The team also investigated a faint neighboring star that appeared to be in close proximity to TOI 451 in the TESS images. Using data from the ESA’s Gaia Observatory, Newton’s team determined that this star may actually be a binary system of two M-type (red dwarf) stars that’s a gravitationally-bound companion to TOI 451. As Prof. Newton explained in a recent NASA press release:
“This system checks a lot of boxes for astronomers. It’s only 120 million years old and just 400 light-years away, allowing detailed observations of this young planetary system. And because there are three planets between two and four times Earth’s size, they make especially promising targets for testing theories about how planetary atmospheres evolve.”
The innermost of these planets (TOI 451 b) is about 1.9 times Earth’s size, 2 to 12 times its mass, and has an orbital period of 1.9 days. TOI 451 c is about three times the size of Earth, 16 times as massive, and has an orbital period of 9.2 days. The outermost planet (TOI 451 d) is four times the size of Earth, 4 to 19 times as massive, and has an orbital period of 16 days.
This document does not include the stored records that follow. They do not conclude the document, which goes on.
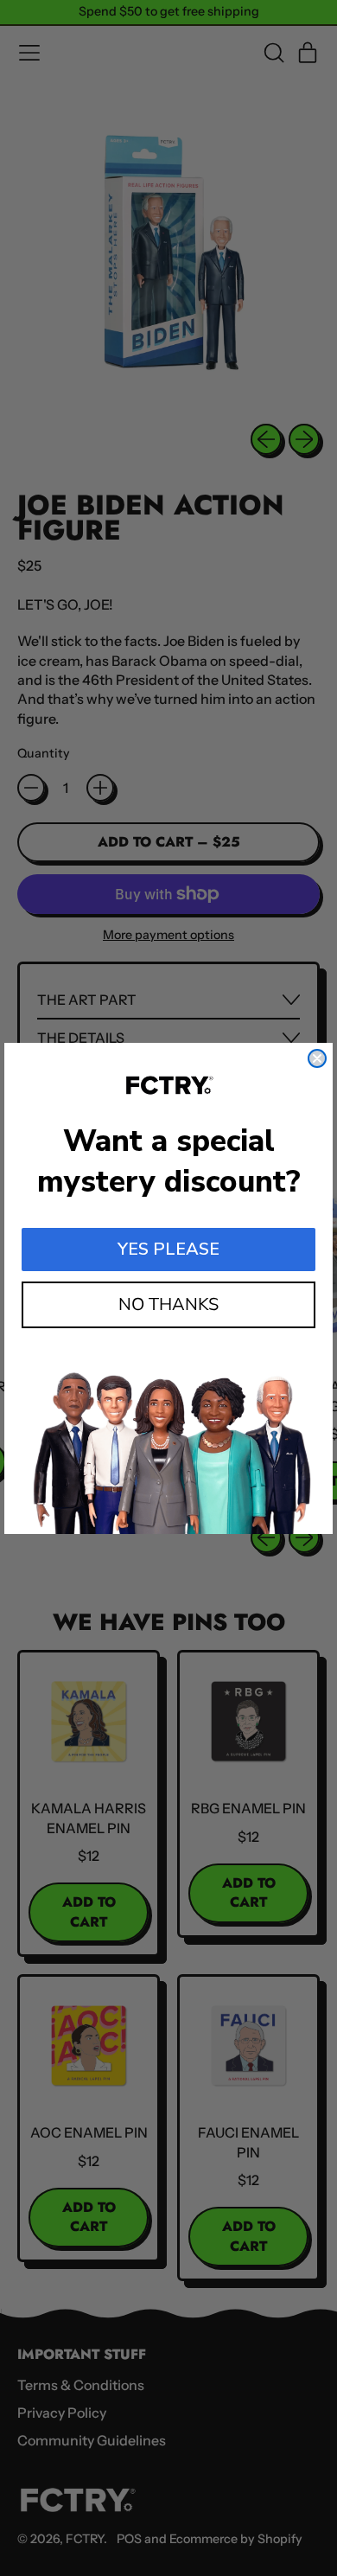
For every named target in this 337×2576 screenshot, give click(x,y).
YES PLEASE (168, 1249)
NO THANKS (168, 1304)
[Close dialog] (317, 1058)
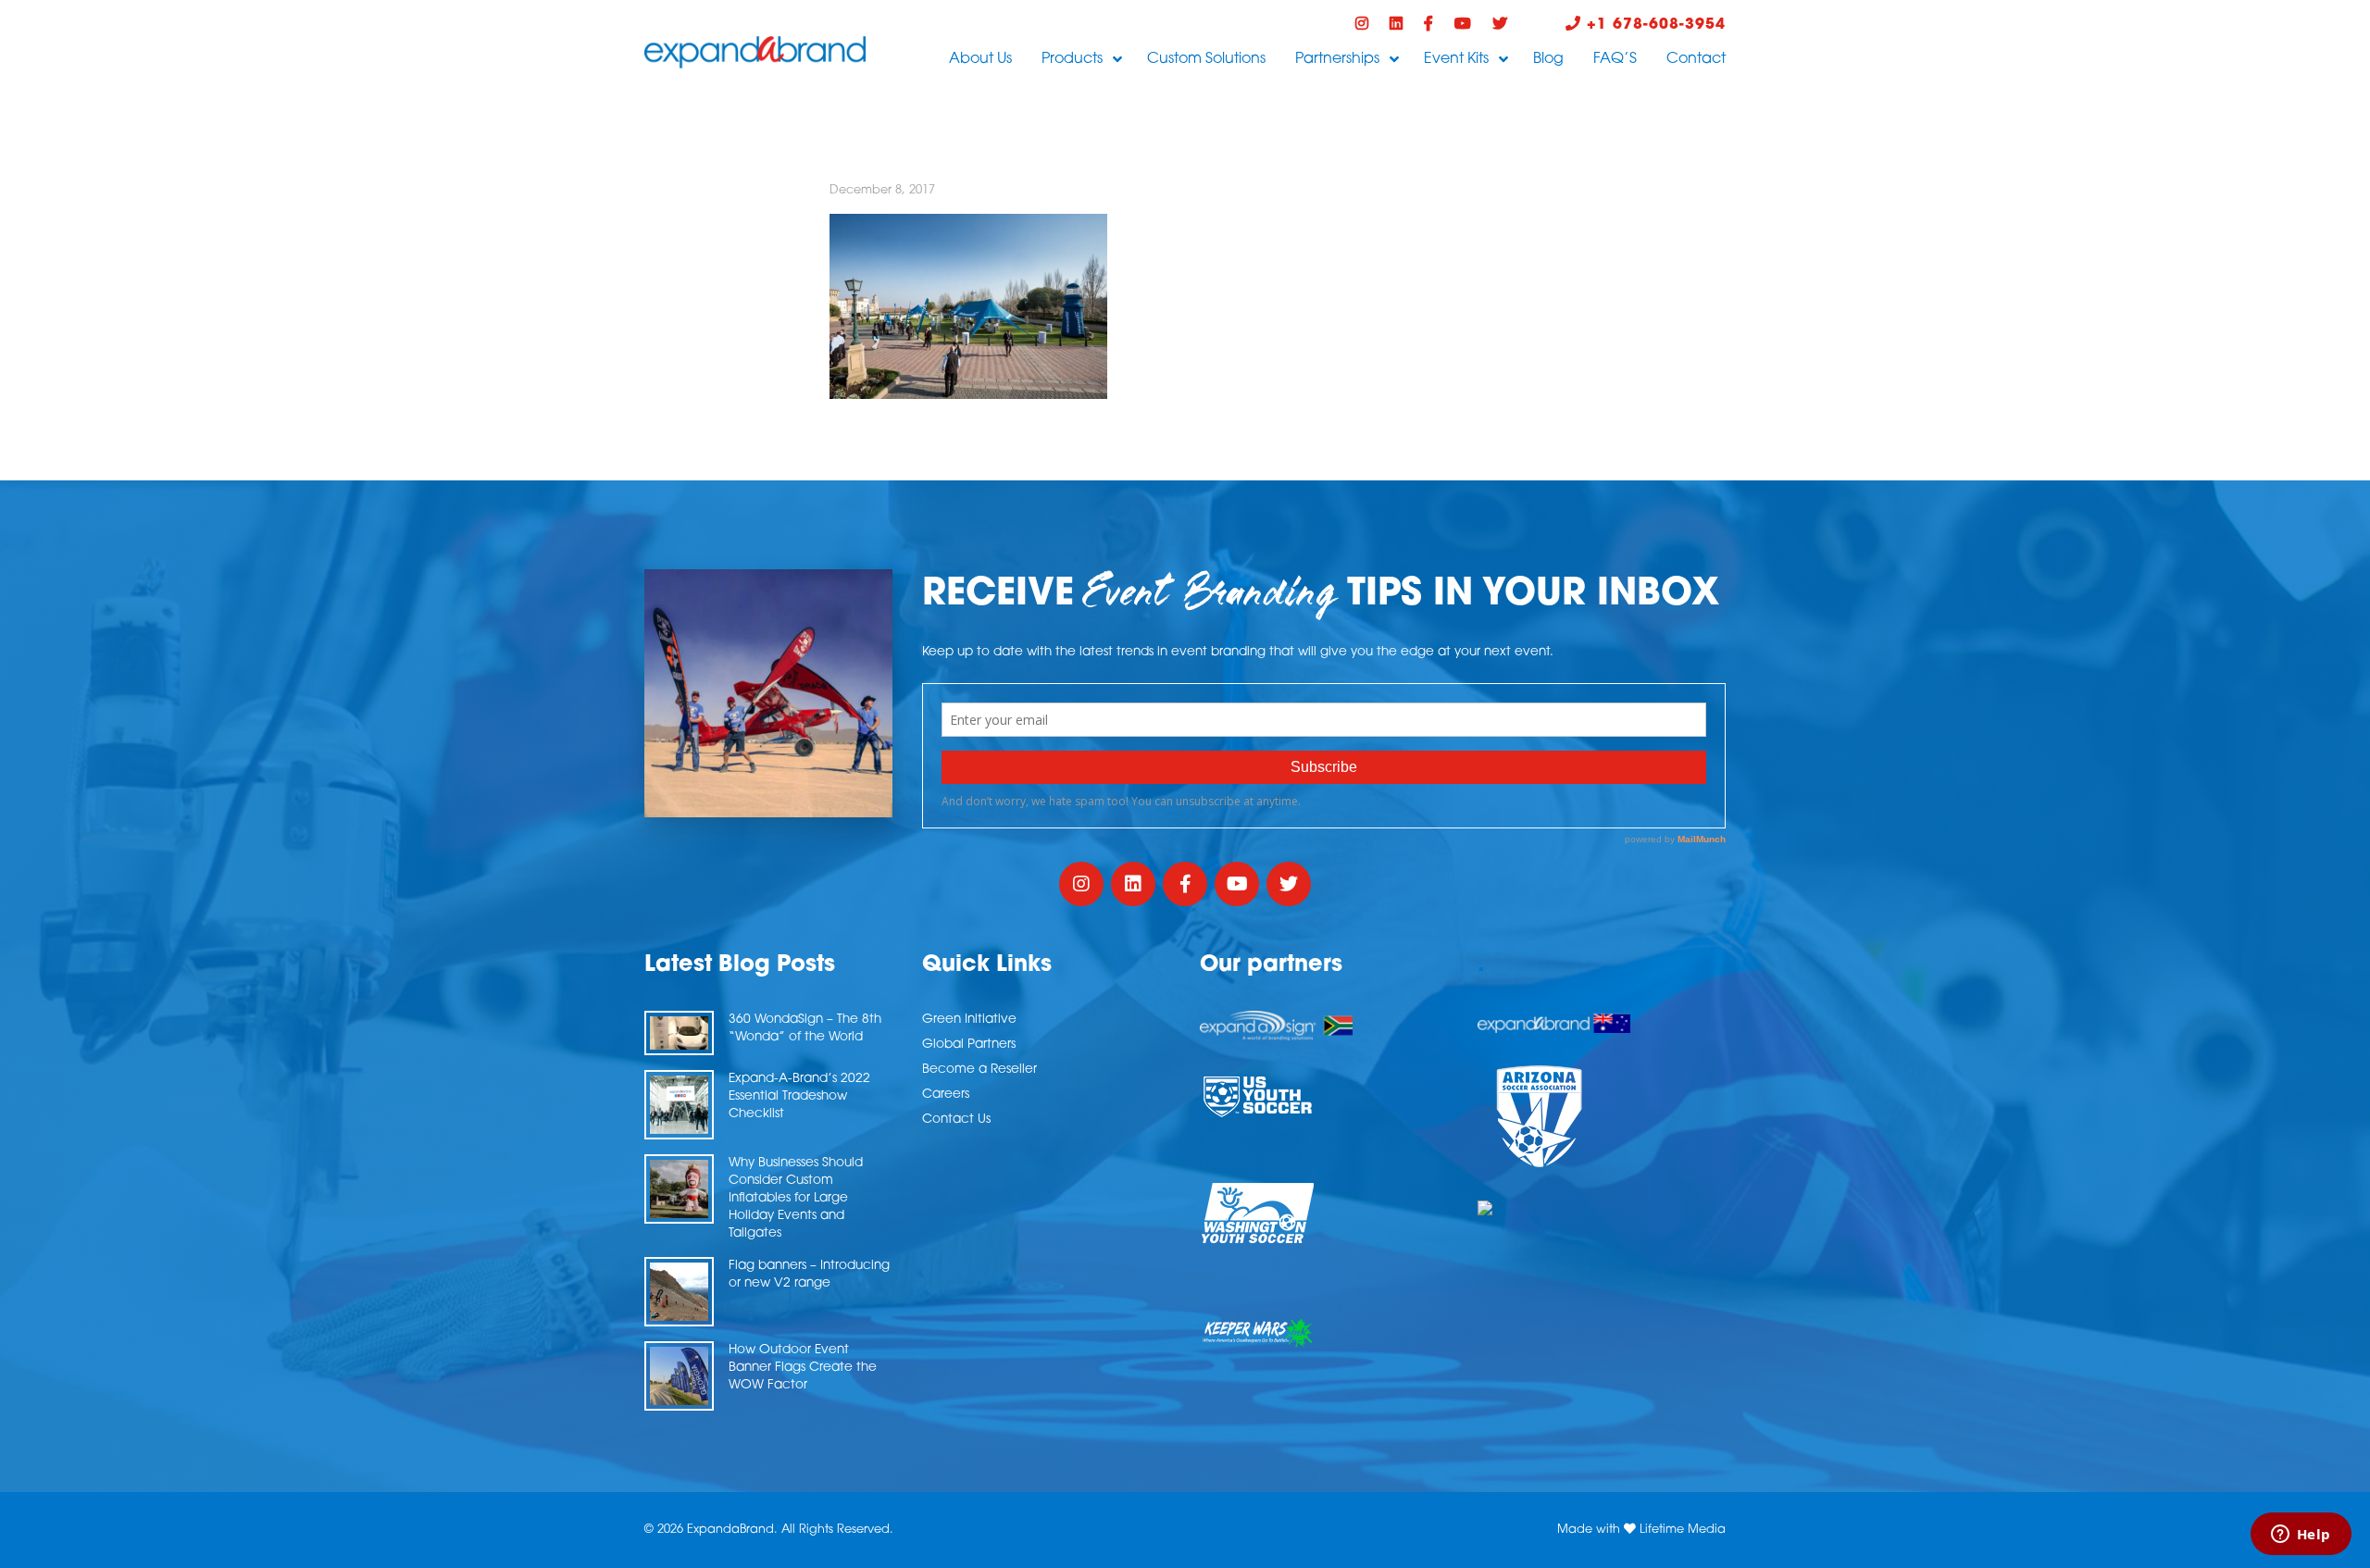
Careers (945, 1095)
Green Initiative (969, 1020)
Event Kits (1456, 59)
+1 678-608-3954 (1653, 25)
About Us (980, 59)
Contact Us (956, 1120)
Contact (1696, 59)
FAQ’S (1615, 59)
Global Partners (969, 1045)
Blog (1548, 59)
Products (1072, 59)
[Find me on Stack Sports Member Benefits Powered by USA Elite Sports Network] (1602, 1208)
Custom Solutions (1206, 59)
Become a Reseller (979, 1070)
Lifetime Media (1683, 1530)
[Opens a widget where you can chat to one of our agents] (2300, 1535)
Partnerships (1337, 59)
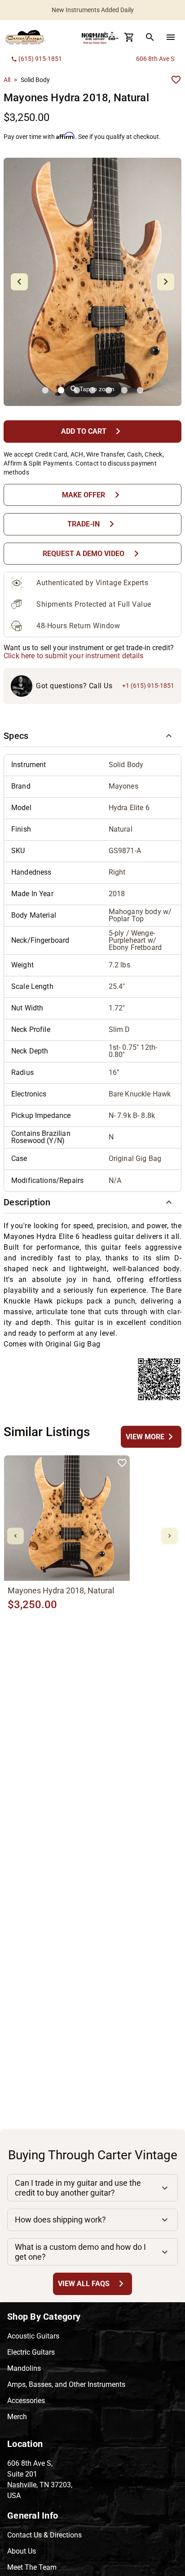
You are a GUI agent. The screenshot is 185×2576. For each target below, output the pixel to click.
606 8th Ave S (155, 58)
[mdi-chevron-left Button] (15, 1535)
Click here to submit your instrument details (74, 656)
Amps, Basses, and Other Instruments (66, 2384)
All (7, 79)
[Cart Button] (129, 37)
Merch (17, 2416)
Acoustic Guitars (33, 2336)
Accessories (26, 2400)
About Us (21, 2551)
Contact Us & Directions (44, 2535)
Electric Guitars (31, 2352)
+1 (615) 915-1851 (148, 685)
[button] (92, 736)
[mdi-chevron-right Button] (169, 1535)
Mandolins (24, 2368)
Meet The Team (32, 2567)
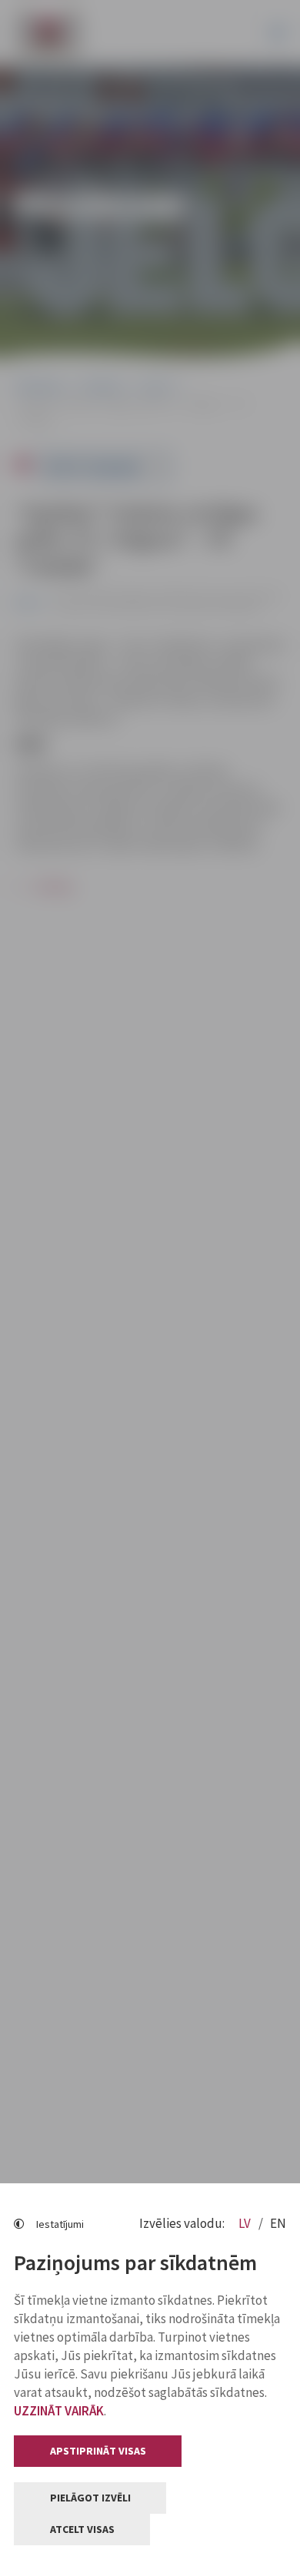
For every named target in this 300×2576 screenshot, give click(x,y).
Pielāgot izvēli (90, 2498)
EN (278, 2223)
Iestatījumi (60, 2224)
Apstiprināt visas (98, 2451)
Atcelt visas (82, 2529)
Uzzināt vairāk (59, 2410)
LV (245, 2223)
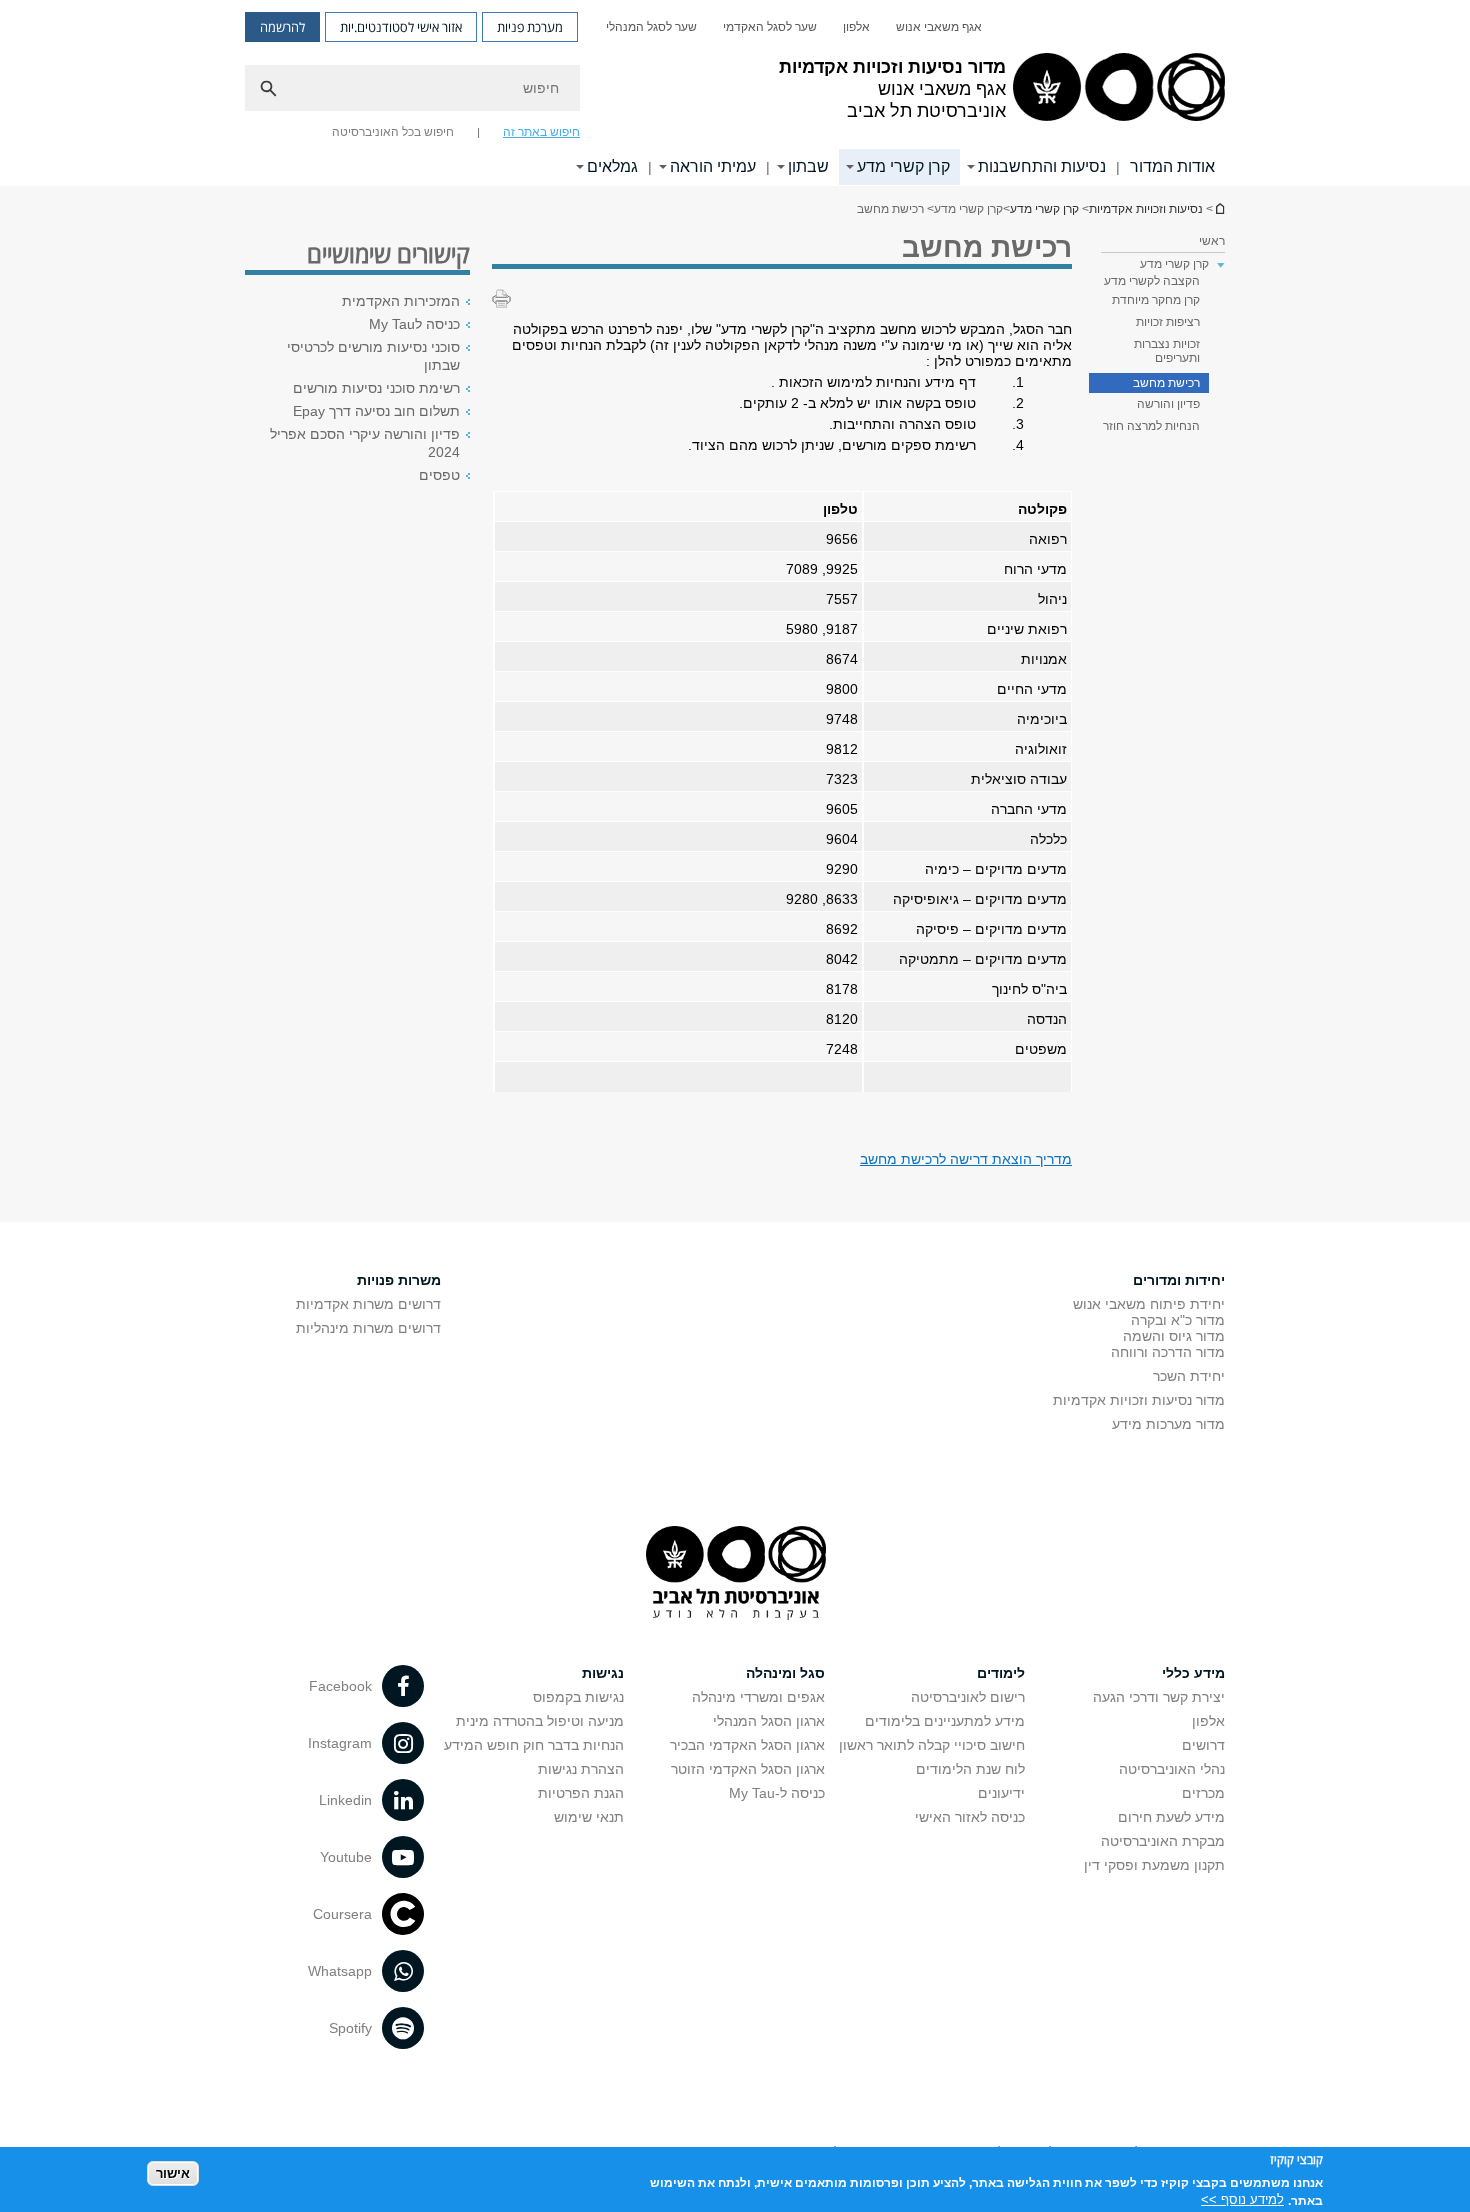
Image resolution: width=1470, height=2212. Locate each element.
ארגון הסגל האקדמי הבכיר (747, 1745)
Temperature estimates range from about 1,200 °C (2,200 °F) for b to about 450 °C (840 °F) for d.
Along with its relative proximity to Earth, these results indicate that TOI 451 and other stars in the Pisces-Eridanus stream are likely to be excellent candidates for study. Particularly, the young age of these stars means that they could reveal a great deal about the formation and evolution of stars and planets. As Jessie Christiansen, a co-author of the paper and the deputy science lead at the NASA Exoplanet Archive, explained:
“Thanks to TESS’s nearly all-sky coverage, measurements that could support a search for planets orbiting members of this stream were already available to us when the stream was identified. TESS data will continue to allow us to push the limits of what we know about exoplanets and their systems for years to come.”
Like its predecessor, TESS searches for exoplanets by examining thousands of stars in a field and looking for periodic dips in brightness. These are indications of transits, where planets pass in front of the face of a star (relative to the observer). Under the right conditions, light passing through an exoplanet’s atmosphere will allow astronomers to obtain spectra, which can be used to determine an atmosphere’s composition.
Given how massive they are, astronomers expect that TOI 451s planets will retain much of their atmospheres as they evolve – in spite of the intense heat they are exposed to. This means that future observations with next-generation telescopes could reveal what these atmospheres are composed of, providing vital clues as to how atmospheres evolve over time.
Said Elisa Quintana, an astrophysicist at NASA’s Goddard Space Flight Center:
“By measuring starlight penetrating a planet’s atmosphere at different wavelengths, we can infer its chemical composition and the presence of clouds or high-altitude hazes. TOI 451’s planets offer excellent targets for such studies with Hubble and the upcoming James Webb Space Telescope.”
At the time of this article’s writing, a total of 4,352 exoplanets have been confirmed in 3,221 systems while a further 5,765 candidates await confirmation. Many of these planets orbit stars much like our own and more than a few are considered to be “potentially-habitable.” These are considered good candidates for follow-up observations once the James Webb and the Nancy Grace Roman space telescopes take to space.
While TOI 451’s planets are not likely to be habitable, follow-up observations are likely to tell us a great deal about how planets evolve, which could help us narrow the search.